Directions:
Answer these questions about the article on film and the darkroom below:
(a) How many students enrolled when the high school offered only a digital course?
(b) Which ISO speeds does Konica's Centuria Super line include?
(c) What kind of picture is to appear on Elite Chrome 100 packages?

Film, Chemistry, Paper, And Darkroom

A story I heard at this PMA should reassure all darkroom aficionados and quiet some of the doomsayers. A high school with a strong photography course decided that digital was the wave of the future: the wet darkroom was a thing of the past. They therefore closed the wet darkroom and offered only a digital course. The students voted with their feet. No one enrolled for the course. At all. The school reopened the darkroom and the students came back...

Stories like this keep surfacing. The enlarger company that keeps hearing customers say, "Thank goodness you are still here. I got rid of all my darkroom equipment to go digital, but my business has fallen off. I need a new enlarger to set up my darkroom again." And young photographers buying whole darkrooms so they can do something "real." They say, "I use a computer all day: I don't want to use it for my hobbies, too."

So another year has passed, and silver halide is still here, and it is still important. The last few years have seen a lot of improvements and introductions in films. Although this trend is continuing, there were not as many changes to report this year as last. But then, it's a photokina year so there should be more in September.

Film Introductions
The significant introductions at PMA both came from well-established companies beginning with a K: Konica (the oldest photographic manufacturer extant, founded in the 1870s) and an upstart called Kodak, founded about a decade later.

Konica updated their whole Centuria line and introduced a new ISO 1600 film. The updated films, called Centuria Super, include ISO 100, 200, 400, and 800. Changes in the core technology give finer grain, as well as improved color reproduction and stability. Konica calls the improvements Super Multi-Coated Crystal (MCC) technology and Ultra-Consistent Crystal (UCC) technology. A change in the yellow filter dye has made it more efficient in filtering out blue light. More consistent-sized crystals translate into finer grain. They also resist heat and natural radiation better, so the film keeps better. New stabilizers contribute to the stability of these films.

Kodak has been tweaking their Royal Gold and Advantix (APS) ISO 200 and 400 films. Both have finer grain than before: Royal Gold ISO 400 film claims the finest grain in its speed category. Changes in spectral sensitivity (in what Kodak calls the "short red") have improved color rendition, particularly flesh tones. These new changes are even being incorporated into 110 format films. Remember 110?

Other changes from Kodak include new, simplified packaging for black and white and reversal films. Thanks to chromogenic, which can be processed by any minilab, black and white photography is a growing interest among snapshooters and hobbyists. Black and white images have been incorporated into the new packaging, both to suggest subjects and to stimulate interest in the "timeless look." Images which suggest applications for specific films will also be featured on the reversal materials, for example flower pictures on Elite Chrome 100 packages and landscapes on Kodachrome.

Data under study:

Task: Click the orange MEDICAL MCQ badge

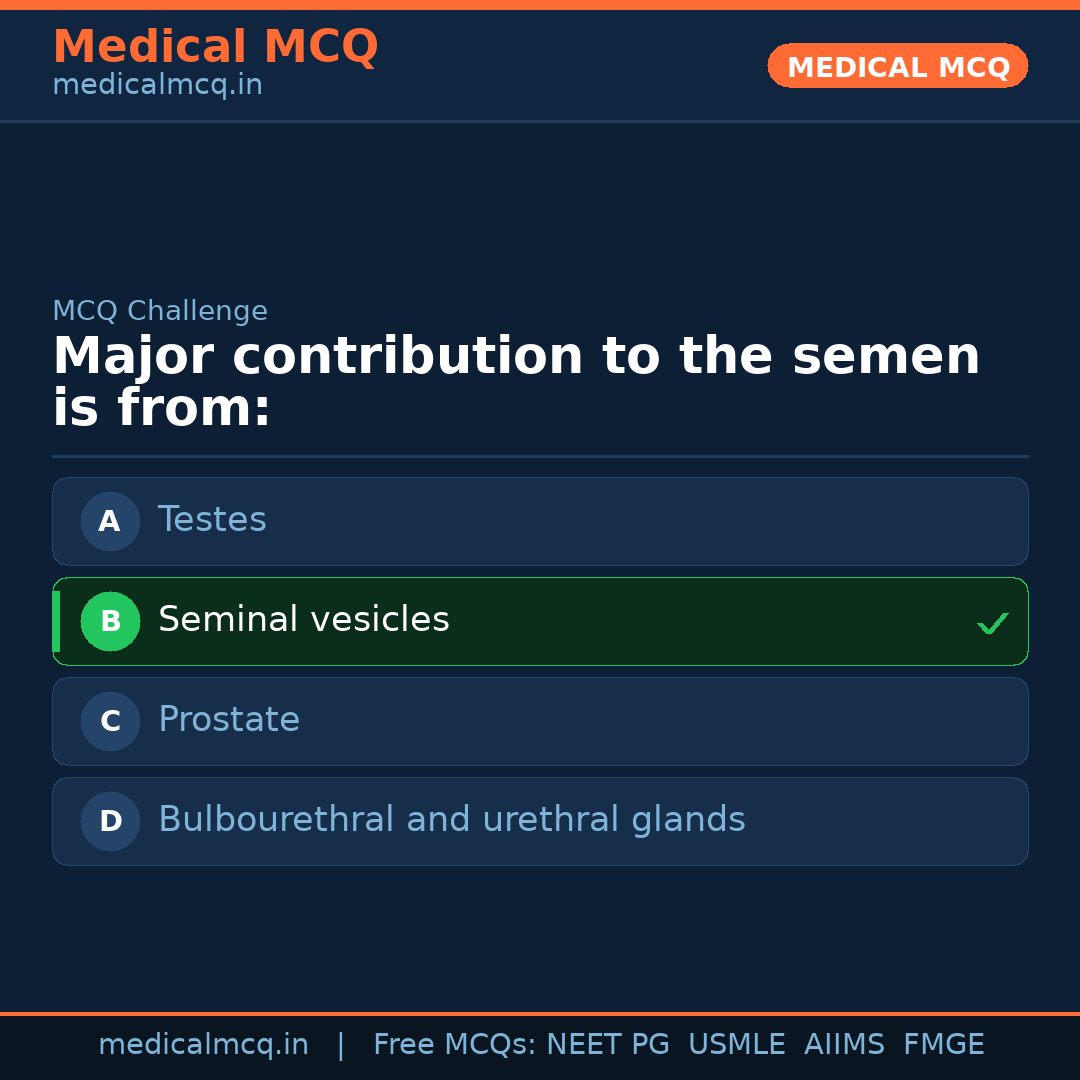Action: point(897,67)
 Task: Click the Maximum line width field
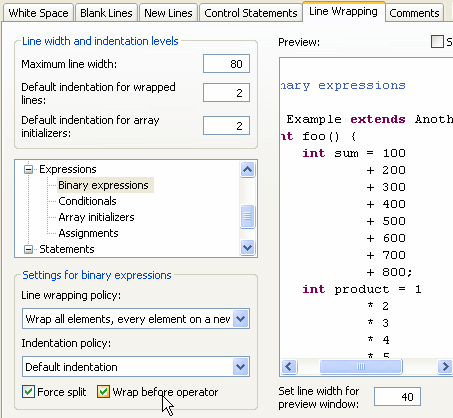[226, 64]
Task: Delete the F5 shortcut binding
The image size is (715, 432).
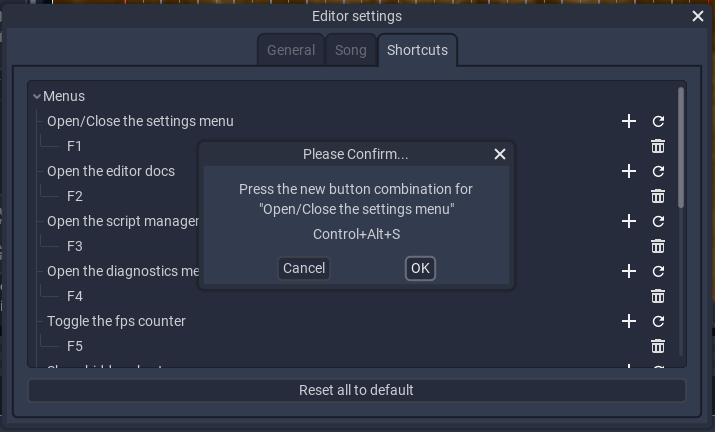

Output for this task:
(a) No one enrolled.
(b) ISO 100, 200, 400, and 800.
(c) Flower pictures.